ううーん。部下と上官という関係なら、今のままで全然問題がないわけだけど。しかし、家族となるといろいろと問題が出るかもしれない。過大に評価されたままでは、いずれ僕の方がダメになってしまうやも……。むぅん、この辺りは、ロリババアの指摘が正しいんだろうな。参ったね……。
「アル?」
心配そうな目をして、カステヘルミが聞いてくる。僕は反射的に、「いや、何でもない」と返そうとした。だが、ふと思い直して口をつぐむ。彼女はリースベンにやってきて以降、明らかに今までとは違う態度を僕に向けている。具体的に言えば、弱味を良く見せるようになった。かつての彼女ならば、自分のことを臆病だなどと評することはあり得なかったからな。
つまり彼女は、僕に対して弱味を見せても良いと思っているということだ。それは決して、不快な感覚ではない。いわば、信頼の証だからな。これがロリババアの言うところの、甘えなのだろう。

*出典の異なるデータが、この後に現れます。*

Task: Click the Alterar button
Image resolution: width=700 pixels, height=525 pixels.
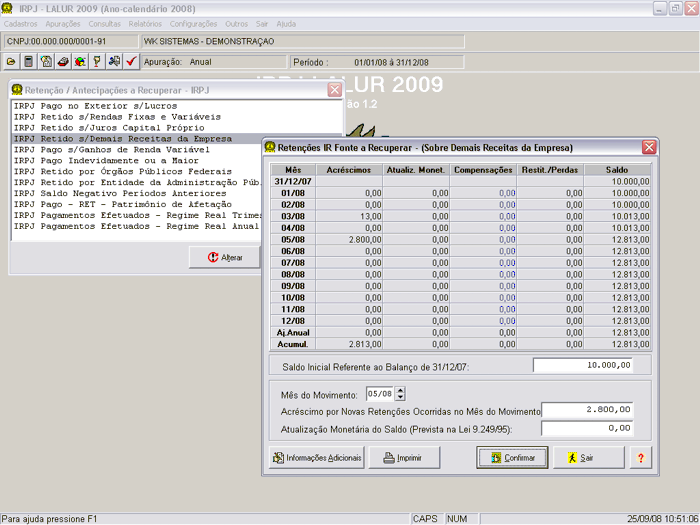Action: click(224, 257)
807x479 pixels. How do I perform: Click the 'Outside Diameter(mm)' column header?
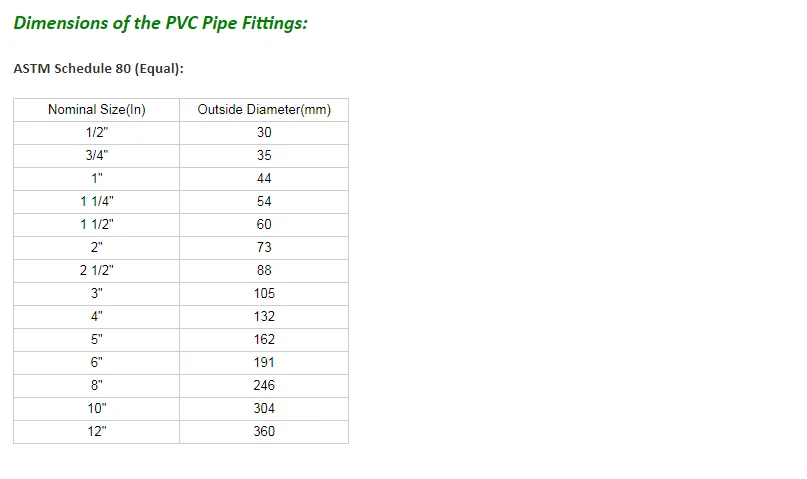point(264,110)
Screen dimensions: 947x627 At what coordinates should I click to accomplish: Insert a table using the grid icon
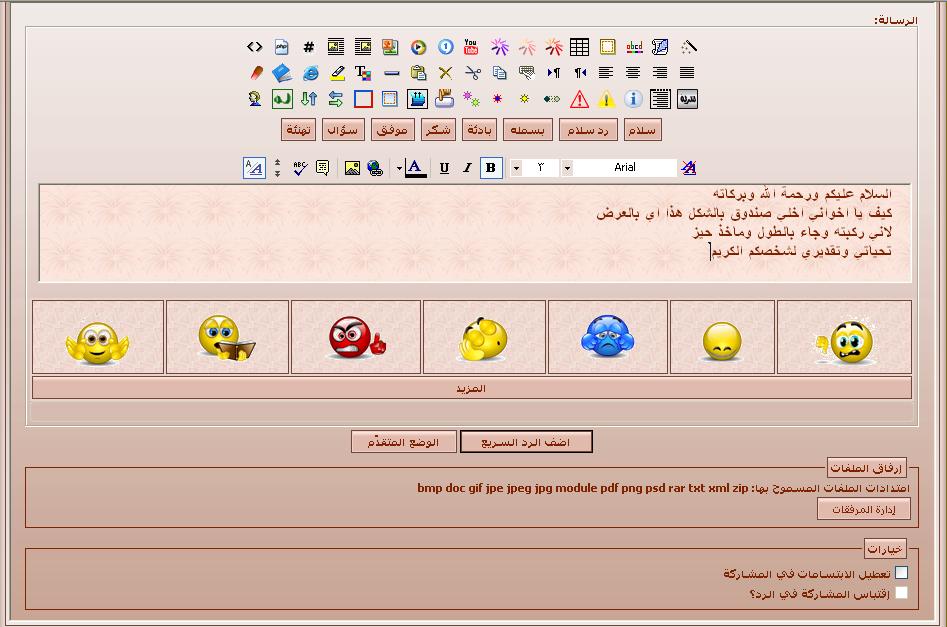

で、あるなら……歩み寄られた分、こちらも歩み寄るべきだ。虚勢を張って相手を近づけないというのは、家族に向ける態度ではないよな。こちらから甘え返してみるというのも、ひとつの選択肢だ。それに、彼女はそれなりの年上だ(まあ魂年齢で言えば人生二周目の僕の方がオッサンだが)。同世代のソニアやジルベルトらよりは、甘えるための心理的なハードルも低いし。
「……カステヘルミ。良かったら今晩、一献付き合ってもらってもいいかな?」
僕の言葉に、カステヘルミはニコリと笑って返してきた。
「一献と言わず、何献でも」
……カステヘルミはソニアと同じく下戸だから、そんなに飲んだら酔いつぶれちゃうんじゃないかな……。